[Dataset excerpts — start]
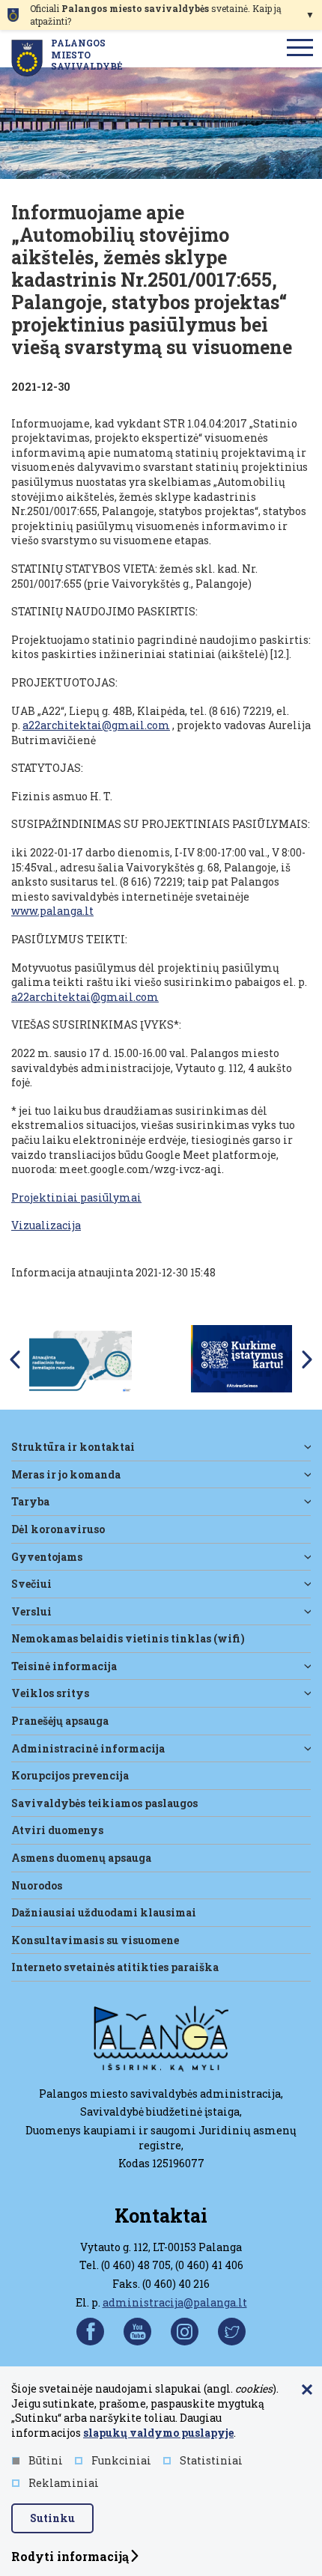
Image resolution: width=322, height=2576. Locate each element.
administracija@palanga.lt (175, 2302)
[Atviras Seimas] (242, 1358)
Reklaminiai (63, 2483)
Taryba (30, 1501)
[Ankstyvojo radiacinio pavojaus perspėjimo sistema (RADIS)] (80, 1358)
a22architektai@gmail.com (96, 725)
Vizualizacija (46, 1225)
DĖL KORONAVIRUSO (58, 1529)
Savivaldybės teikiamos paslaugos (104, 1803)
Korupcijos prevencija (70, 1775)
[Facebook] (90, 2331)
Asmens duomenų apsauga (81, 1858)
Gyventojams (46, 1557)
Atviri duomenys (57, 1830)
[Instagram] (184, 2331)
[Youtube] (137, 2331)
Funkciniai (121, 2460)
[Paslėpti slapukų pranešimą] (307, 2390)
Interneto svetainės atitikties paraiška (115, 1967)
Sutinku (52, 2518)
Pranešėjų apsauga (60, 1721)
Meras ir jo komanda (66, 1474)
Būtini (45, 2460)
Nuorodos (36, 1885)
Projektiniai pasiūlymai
[Dataset excerpts — finish]
[Dataset excerpts — start]
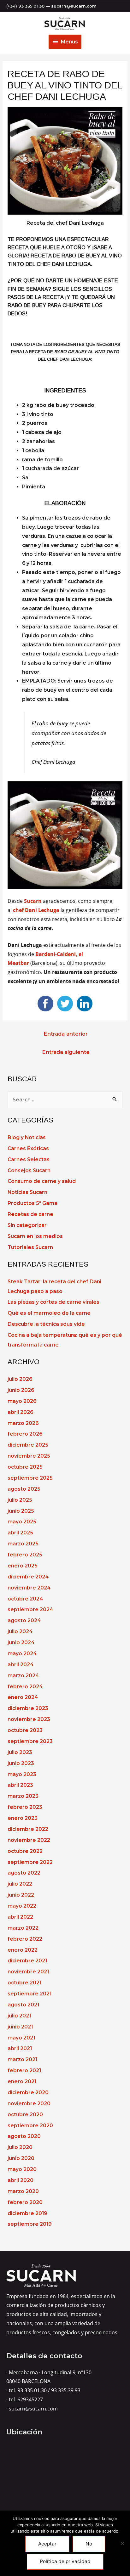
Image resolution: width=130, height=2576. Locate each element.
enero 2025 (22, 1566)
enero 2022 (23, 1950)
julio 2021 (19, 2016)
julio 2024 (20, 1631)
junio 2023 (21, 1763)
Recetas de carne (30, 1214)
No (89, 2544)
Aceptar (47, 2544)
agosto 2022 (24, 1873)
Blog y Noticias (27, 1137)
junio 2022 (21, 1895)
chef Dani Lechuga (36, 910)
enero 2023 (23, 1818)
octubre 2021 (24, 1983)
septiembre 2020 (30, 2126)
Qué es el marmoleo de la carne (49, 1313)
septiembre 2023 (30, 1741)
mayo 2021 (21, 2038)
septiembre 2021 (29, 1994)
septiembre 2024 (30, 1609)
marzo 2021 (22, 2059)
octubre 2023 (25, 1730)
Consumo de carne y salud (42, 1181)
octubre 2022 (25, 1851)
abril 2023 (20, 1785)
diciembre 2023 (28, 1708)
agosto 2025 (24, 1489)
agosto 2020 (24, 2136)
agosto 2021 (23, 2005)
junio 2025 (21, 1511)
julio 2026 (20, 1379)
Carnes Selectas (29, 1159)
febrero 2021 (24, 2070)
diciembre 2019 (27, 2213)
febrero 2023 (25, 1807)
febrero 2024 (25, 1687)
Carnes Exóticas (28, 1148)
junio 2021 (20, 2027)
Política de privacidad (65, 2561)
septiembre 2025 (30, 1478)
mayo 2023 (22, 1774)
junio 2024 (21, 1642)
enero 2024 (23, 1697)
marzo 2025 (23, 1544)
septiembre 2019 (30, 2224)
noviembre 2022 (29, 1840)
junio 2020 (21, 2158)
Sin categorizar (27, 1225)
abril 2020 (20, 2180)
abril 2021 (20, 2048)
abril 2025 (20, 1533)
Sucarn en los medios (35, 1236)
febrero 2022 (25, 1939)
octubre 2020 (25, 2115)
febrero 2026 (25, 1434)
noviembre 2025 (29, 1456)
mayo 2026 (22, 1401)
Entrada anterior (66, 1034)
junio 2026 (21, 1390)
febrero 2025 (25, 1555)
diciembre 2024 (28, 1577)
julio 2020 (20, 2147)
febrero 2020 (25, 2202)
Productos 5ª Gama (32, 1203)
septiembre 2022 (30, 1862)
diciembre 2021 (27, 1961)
[Dataset excerpts — finish]
Problem to solve. Of all the entries above, repeat only the lines from the line that has "Política de privacidad (65, 2561)" to the line that has "abril 2020 (20, 2180)", both lines included, exactly.

Exercise solution.
Política de privacidad (65, 2561)
septiembre 2025 (30, 1478)
mayo 2023 (22, 1774)
junio 2024 (21, 1642)
enero 2024 (23, 1697)
marzo 2025 (23, 1544)
septiembre 2019 (30, 2224)
noviembre 2022 (29, 1840)
junio 2020 (21, 2158)
Sin categorizar (27, 1225)
abril 2020 (20, 2180)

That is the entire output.